**Activity**
Your task is to print the listing exactly as it stands.

**Given data**
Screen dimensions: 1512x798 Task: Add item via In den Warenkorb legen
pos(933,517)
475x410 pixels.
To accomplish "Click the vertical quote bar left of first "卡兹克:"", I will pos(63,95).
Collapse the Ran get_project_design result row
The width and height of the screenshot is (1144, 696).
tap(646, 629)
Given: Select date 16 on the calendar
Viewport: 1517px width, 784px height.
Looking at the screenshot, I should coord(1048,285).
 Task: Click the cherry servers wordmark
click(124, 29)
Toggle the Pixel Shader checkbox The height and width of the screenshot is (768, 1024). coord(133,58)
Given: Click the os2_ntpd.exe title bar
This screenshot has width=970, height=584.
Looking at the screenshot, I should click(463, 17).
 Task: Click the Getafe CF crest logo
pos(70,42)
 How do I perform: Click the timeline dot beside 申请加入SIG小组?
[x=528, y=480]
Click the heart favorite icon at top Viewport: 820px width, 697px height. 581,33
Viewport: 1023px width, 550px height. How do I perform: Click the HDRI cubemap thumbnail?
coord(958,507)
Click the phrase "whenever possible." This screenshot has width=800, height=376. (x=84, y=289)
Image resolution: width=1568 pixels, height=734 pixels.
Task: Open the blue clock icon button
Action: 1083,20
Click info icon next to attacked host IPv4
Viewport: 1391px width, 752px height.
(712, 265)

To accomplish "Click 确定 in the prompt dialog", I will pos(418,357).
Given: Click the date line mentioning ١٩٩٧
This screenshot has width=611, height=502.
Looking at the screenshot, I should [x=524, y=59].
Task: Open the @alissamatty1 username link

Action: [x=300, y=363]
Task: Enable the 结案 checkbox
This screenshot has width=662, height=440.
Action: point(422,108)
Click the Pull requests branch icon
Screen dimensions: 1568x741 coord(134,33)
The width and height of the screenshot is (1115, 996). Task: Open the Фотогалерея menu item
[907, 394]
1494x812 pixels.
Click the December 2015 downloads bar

**Answer to this problem**
Screen dimensions: 1512x798 Task: Add item via In den Warenkorb legen
pos(933,517)
475x410 pixels.
To accomplish "Click the vertical quote bar left of first "卡兹克:"", I will pos(63,95).
Collapse the Ran get_project_design result row
The width and height of the screenshot is (1144, 696).
tap(646, 629)
Given: Select date 16 on the calendar
Viewport: 1517px width, 784px height.
Looking at the screenshot, I should coord(1048,285).
 Task: Click the cherry servers wordmark
click(124, 29)
Toggle the Pixel Shader checkbox The height and width of the screenshot is (768, 1024). coord(133,58)
Given: Click the os2_ntpd.exe title bar
This screenshot has width=970, height=584.
Looking at the screenshot, I should click(463, 17).
 Task: Click the Getafe CF crest logo
pos(70,42)
 How do I perform: Click the timeline dot beside 申请加入SIG小组?
[x=528, y=480]
Click the heart favorite icon at top Viewport: 820px width, 697px height. 581,33
Viewport: 1023px width, 550px height. How do I perform: Click the HDRI cubemap thumbnail?
coord(958,507)
Click the phrase "whenever possible." This screenshot has width=800, height=376. (x=84, y=289)
Image resolution: width=1568 pixels, height=734 pixels.
Task: Open the blue clock icon button
Action: 1083,20
Click info icon next to attacked host IPv4
Viewport: 1391px width, 752px height.
(712, 265)

To accomplish "Click 确定 in the prompt dialog", I will pos(418,357).
Given: Click the date line mentioning ١٩٩٧
This screenshot has width=611, height=502.
Looking at the screenshot, I should [x=524, y=59].
Task: Open the @alissamatty1 username link

Action: [x=300, y=363]
Task: Enable the 结案 checkbox
This screenshot has width=662, height=440.
Action: point(422,108)
Click the Pull requests branch icon
Screen dimensions: 1568x741 coord(134,33)
The width and height of the screenshot is (1115, 996). Task: Open the Фотогалерея menu item
[907, 394]
1494x812 pixels.
Click the December 2015 downloads bar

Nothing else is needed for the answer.